Another key parameter is the position of the nanoflow capillary, relative to the mass spectrometer orifice. Finding the "sweet spot" might be challenging for inexperienced users; nevertheless, it significantly influences the quality of the spectra. It is also important to examine the nanoflow capillary prior to initiation of spray. The droplet size is a function of the tip diameter, which should be ~1 μm. Small droplets lead to more efficient ionization, and would therefore be advantageous. It is also important to validate that there are no air bubbles within the capillary that could block the flow, and that the gold coating is not stripped from the capillary during acquisition; if so, further trim the tip. Keep in mind that an excessive amount of sample will increase the possibility of optimizing MS conditions such as the capillary voltage, accelerating voltages, pressure, and collision energy.

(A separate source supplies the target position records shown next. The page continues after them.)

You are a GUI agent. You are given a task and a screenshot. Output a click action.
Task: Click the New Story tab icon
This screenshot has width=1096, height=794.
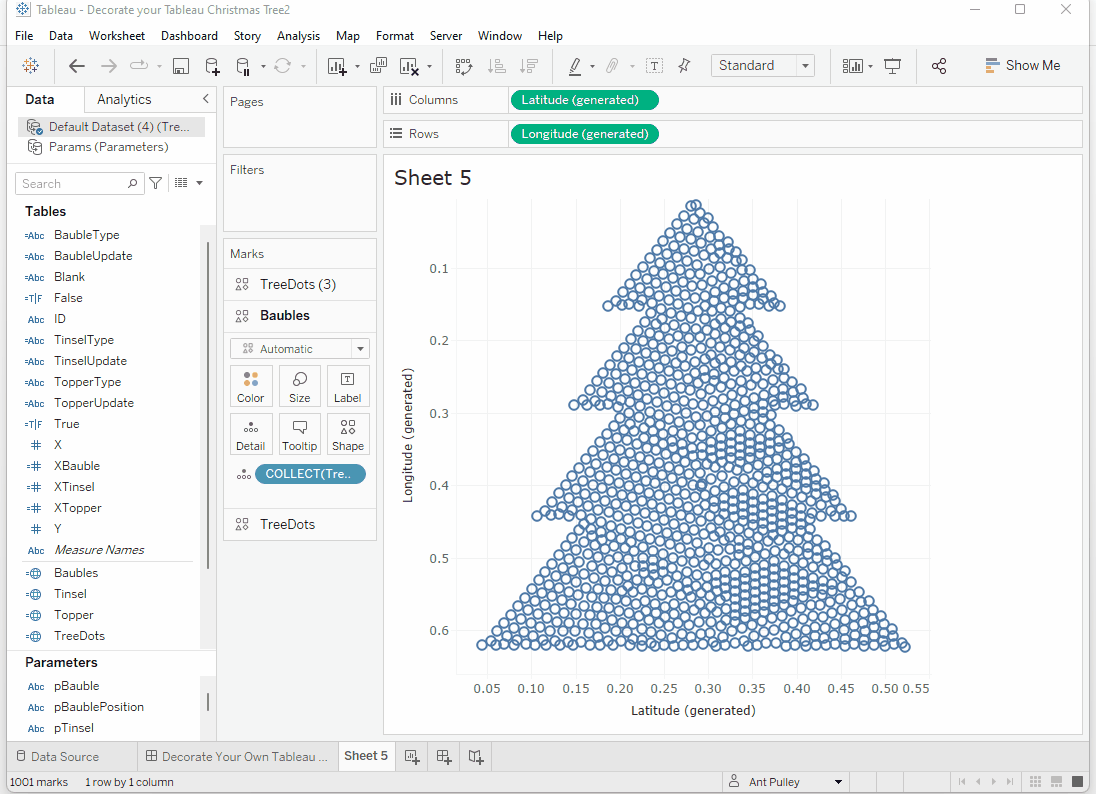476,757
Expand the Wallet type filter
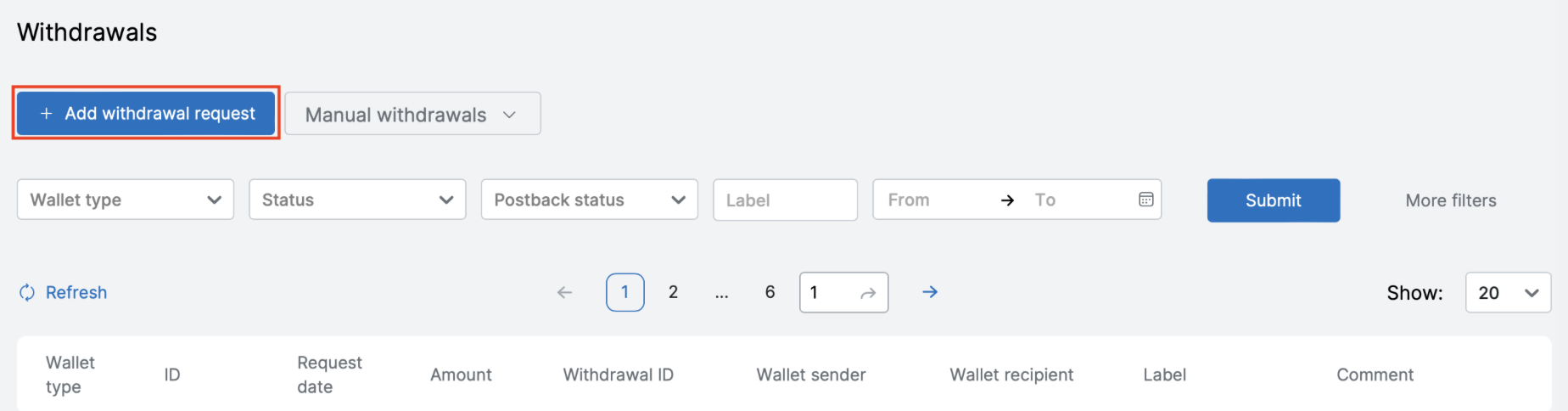The image size is (1568, 411). [126, 200]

Overall, the procedures explained in the protocol have been used to determine the composition, stoichiometry and architecture of numerous protein complexes (see reviews 2,3,4). Analysis of large MDa complexes such as the ribosome19 and highly ordered virus capsids20-22, in defining substrate binding to molecular machines23-25, or the characterization of subunit interaction networks26,17,16,17,27,28 serve as but a few examples of the value of this approach.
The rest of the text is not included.